After the wonderful aroma of roses is over in the house, the petals have done their job of being tossed in weddings, and the bare stems are bereft of their former glory, one is tempted to trim away the ugliness. But wait, there is more to come; that is making use of the rose hips, the small round seed pods left on the flower stem after the petals have dropped.
While several species of Rosaceae can be used, it is the Rosa Canina (the wild dog rose), and Rosa Rugosa that are the most popular for both foragers and cultivators. They have been used for centuries for their food and medicinal properties. The plants are prickly climbers with white or pink flowers appearing in early summer, but the hips are not to be harvested until they are ripe and have turned red-orange. If left too long after a frost, they may start to rot, so to be ahead of the game, and to mimic a frost, they should be picked when still hard and put in the freezer for 24 hours.
To prepare the fruit for eating while they are fresh, wash them, cut off the stem and blossom ends, cut the hips in half and remove the inner seeds manually (as the small hairs inside are irritating to the bowel). After cooking in water and straining, the juice can be used for jams, jellies, syrup and in various other recipes such as wine or they can be frozen for up to a year. Drying is the easiest way to preserve them and is less labor intensive. They can be dried in the sun on newspapers, or to protect them from the birds, in the oven or food dehydrator at 110 degrees for about 5-6 hours. Then grind them in a food processor just until they are chopped into medium size bits, not so small that they will fall though a mesh strainer where it can be shaken until the hairs separate and fall away. The hips can be stored in jars or in the freezer until needed.
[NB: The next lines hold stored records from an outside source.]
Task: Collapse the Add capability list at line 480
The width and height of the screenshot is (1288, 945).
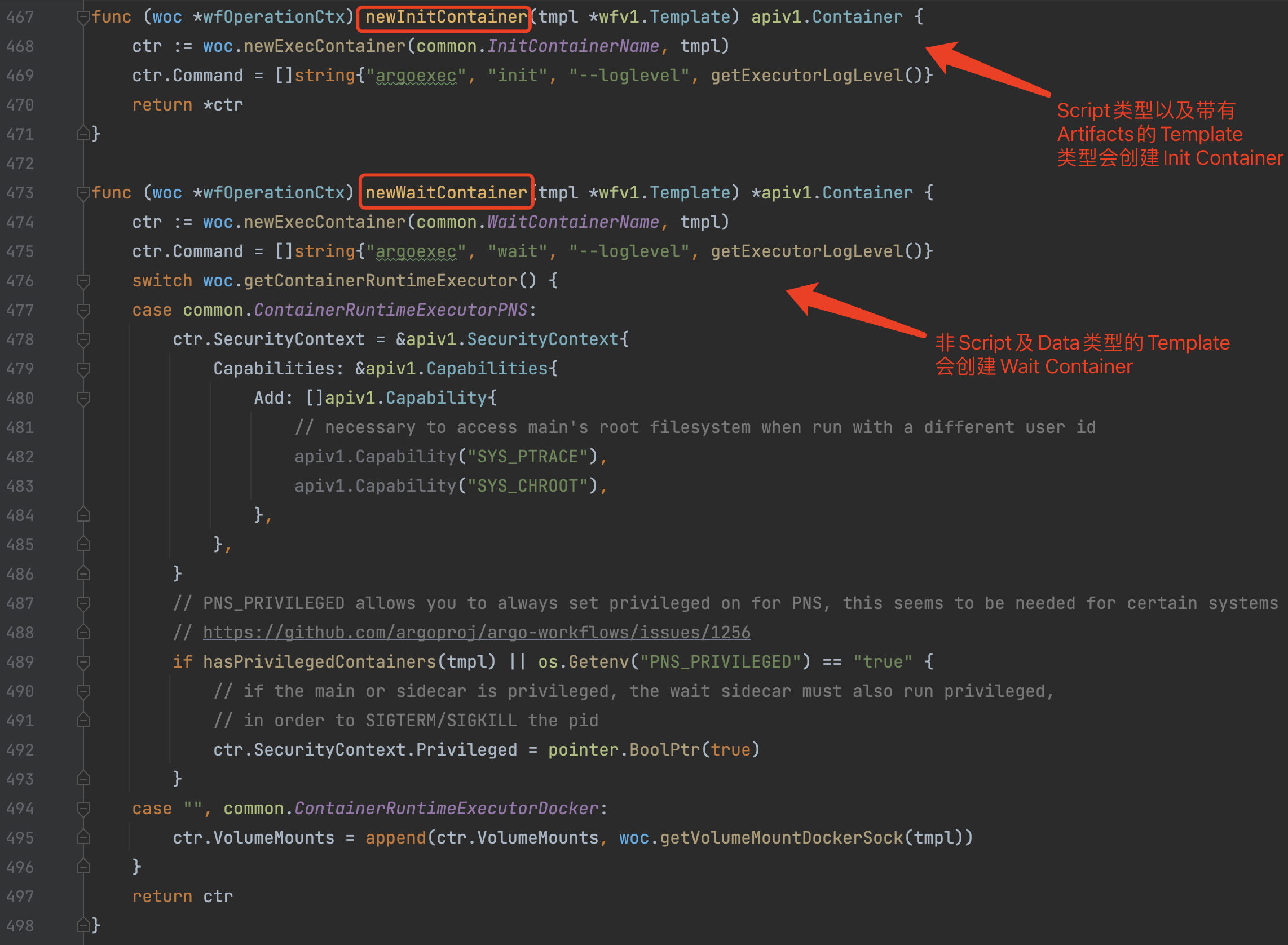Action: pyautogui.click(x=83, y=398)
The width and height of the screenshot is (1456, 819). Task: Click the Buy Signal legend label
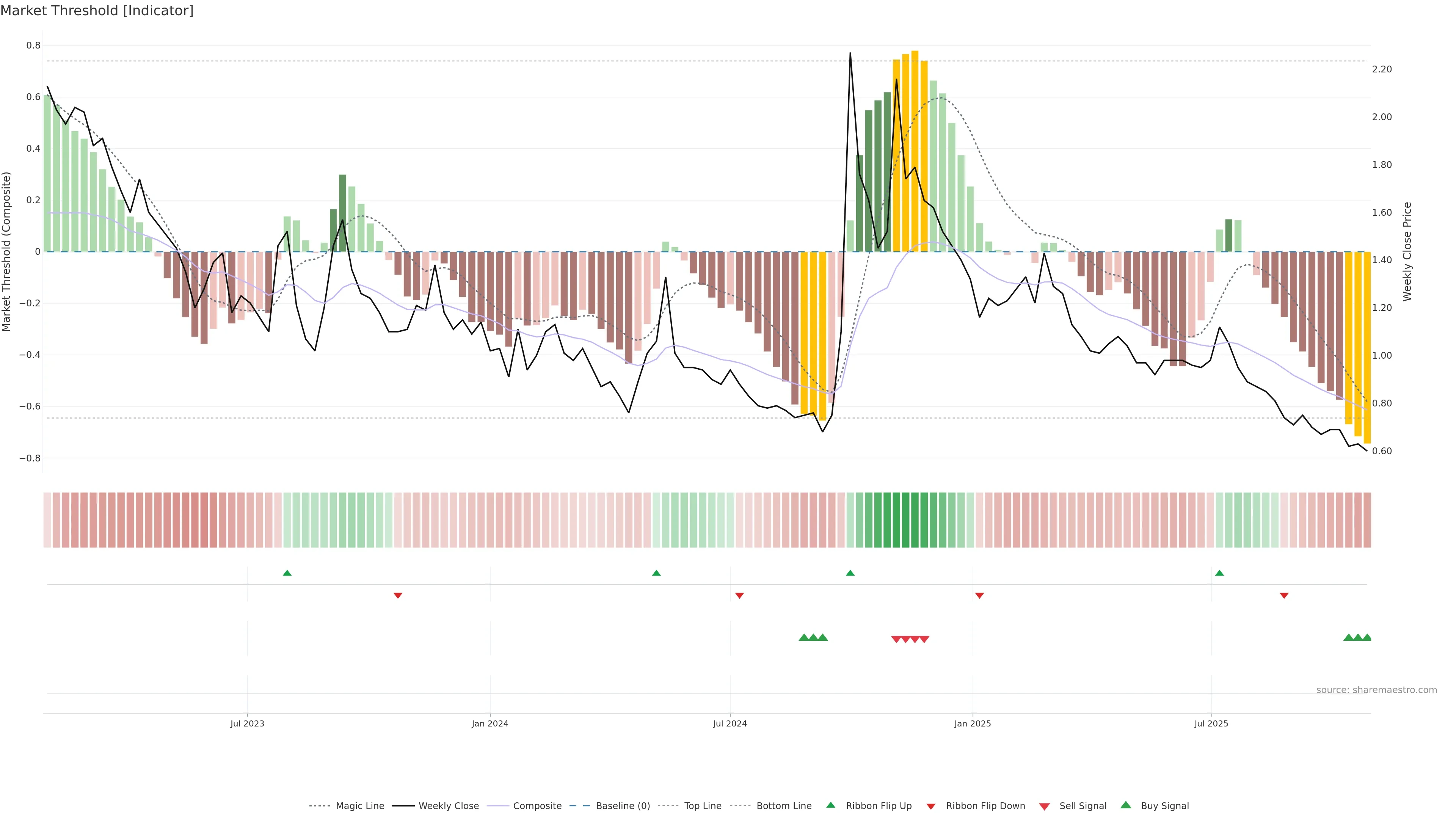click(x=1164, y=806)
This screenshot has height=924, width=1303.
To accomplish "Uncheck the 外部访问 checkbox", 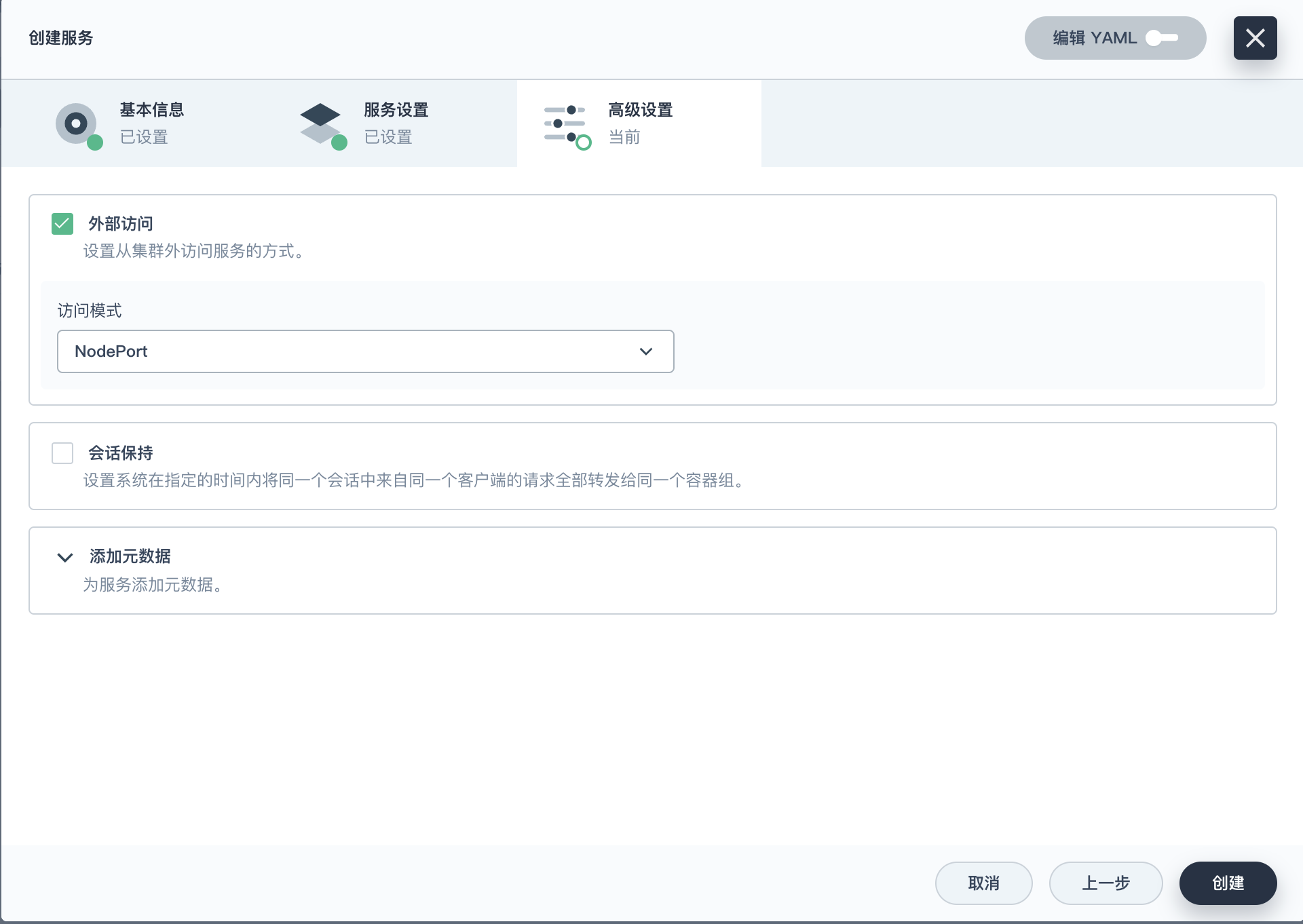I will (62, 224).
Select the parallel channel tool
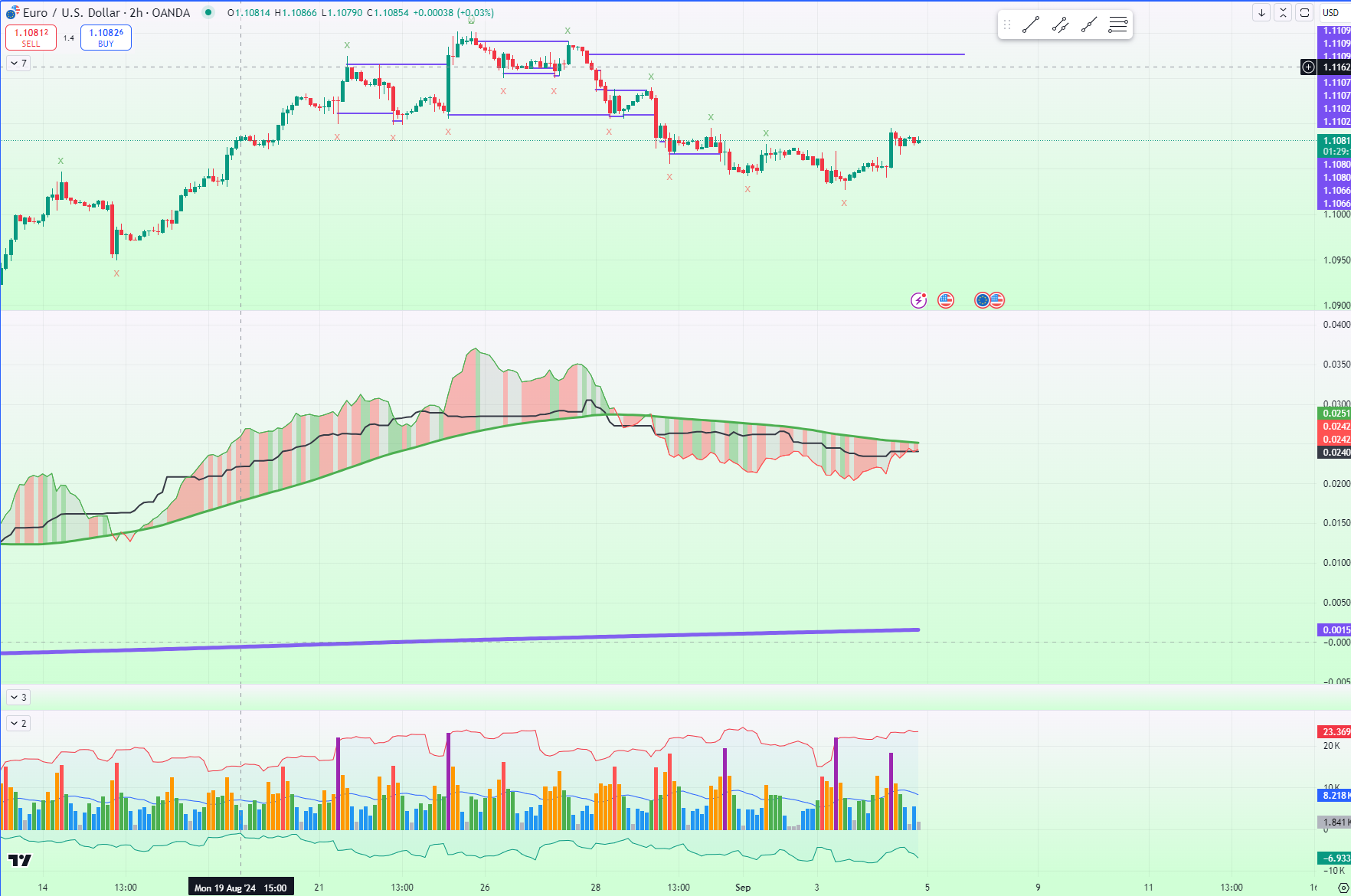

To use the dried hips, simply cover them in a pot with water and simmer until soft. They can be used with other fruits such as cranberries or as flavoring in cakes, etc. For tea, put 1-2 teaspoons of the dried hips into a tea pot, let it steep for 15-20 minutes and strain into a cup. The taste will resemble that of apples with the tartness of crabapples. This makes a wonderful winter-time drink and a tasty addition to your natural apothecary.